Jen Grimstone-Jones from The Pangbourne Cheese shop in Reading is also feeling the heat. There are things that can be done to mitigate the costs a little, as Jen explains, but this firefighting is still difficult. “We are seeing price increases across the board. Everything is going up in price on an almost weekly basis.
“We have seen rises in the costs of utility supplies as well as fuel. We are fairly lucky with our own deliveries as we have an electric van which is charged using solar energy, but any orders that we send out by courier are subject to higher courier fees as well as the cost of the packaging etc.”
The Covid factor
There’s some strong evidence that the issues presented by covid have shifted, if not completely gone away. The cheese sector made a solid recovery from covid and The Agriculture and Horticulture Development Board‘s findings paint a promising picture. Overall retail dairy sales volumes for the full year 2022 are expected to be down versus 2021 but up slightly versus 2019, + 6% for cheese. This means the sector is doing better than it was before the pandemic.
For Clare Jackson the problems brought on by covid have just about been resolved and in fact covid did bring some benefits to their small town in Suffolk which is reliant on tourism.

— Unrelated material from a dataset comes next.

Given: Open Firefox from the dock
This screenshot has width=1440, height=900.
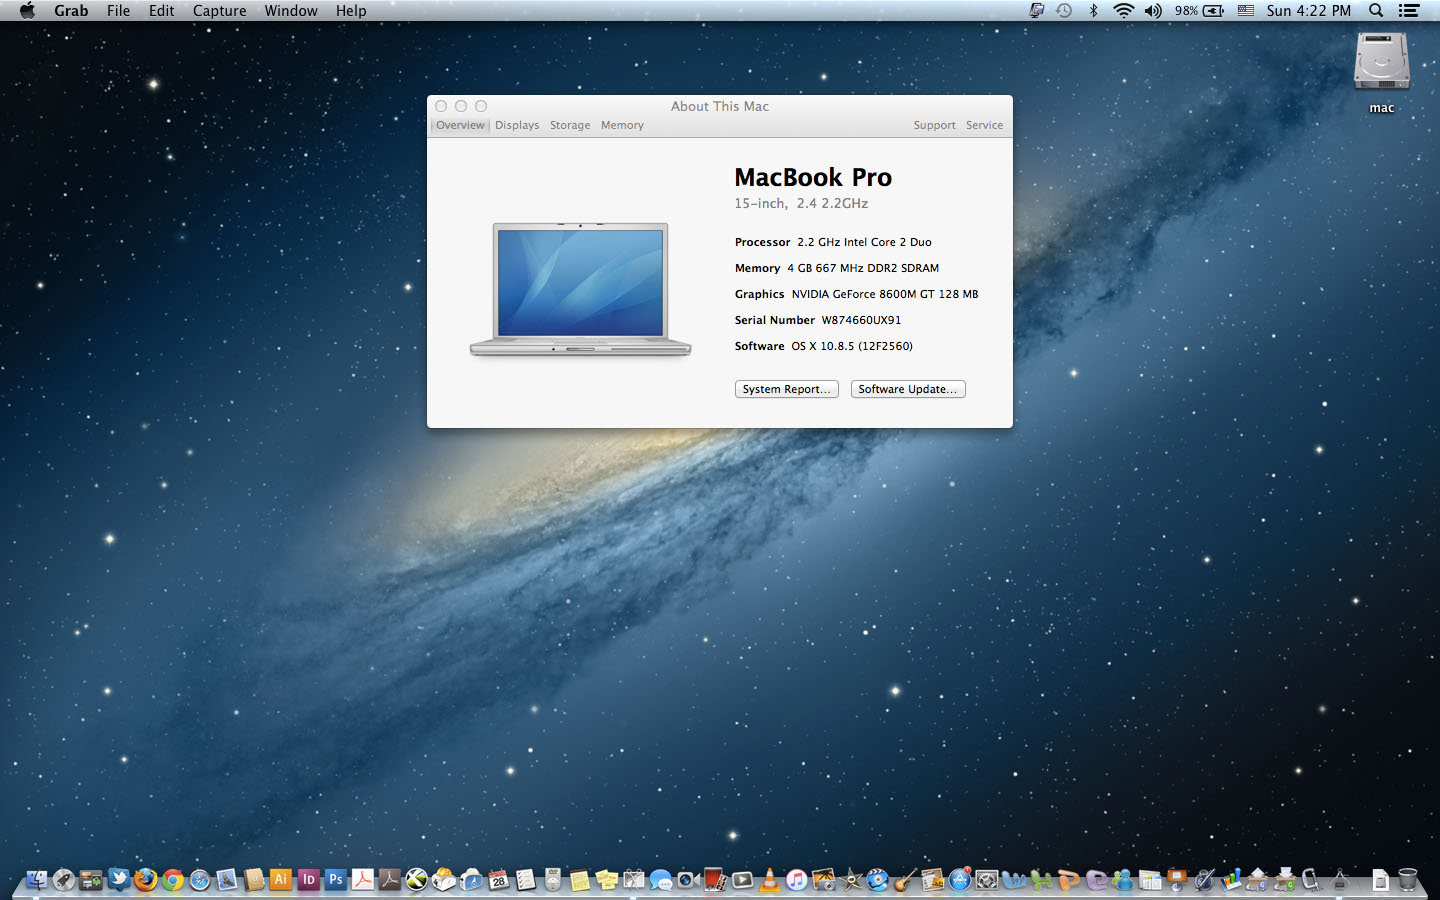Looking at the screenshot, I should [x=146, y=879].
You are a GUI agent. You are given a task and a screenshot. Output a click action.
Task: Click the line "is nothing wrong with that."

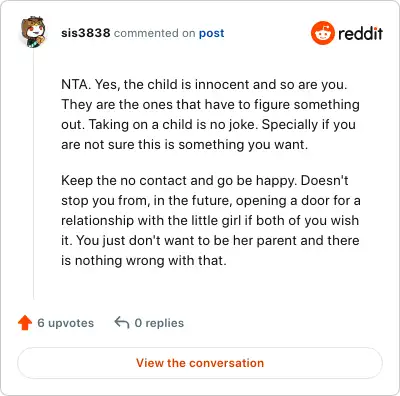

The rise in staycations during the summer of covid meant more tourists in the town, which meant more people browsing the shops and buying more. “We make most of our money in the summer months,” Clare explains.
“The autumn is always a lull in sales and then it picks up for Christmas, but we have to make enough through summer to see us through.” During Covid times this wasn’t a problem as UK tourism was booming, but the stark difference between last year and this year, due to the cost of living crisis, is worrying. “A reduced footfall in the town is detrimental to our business,” Clare says.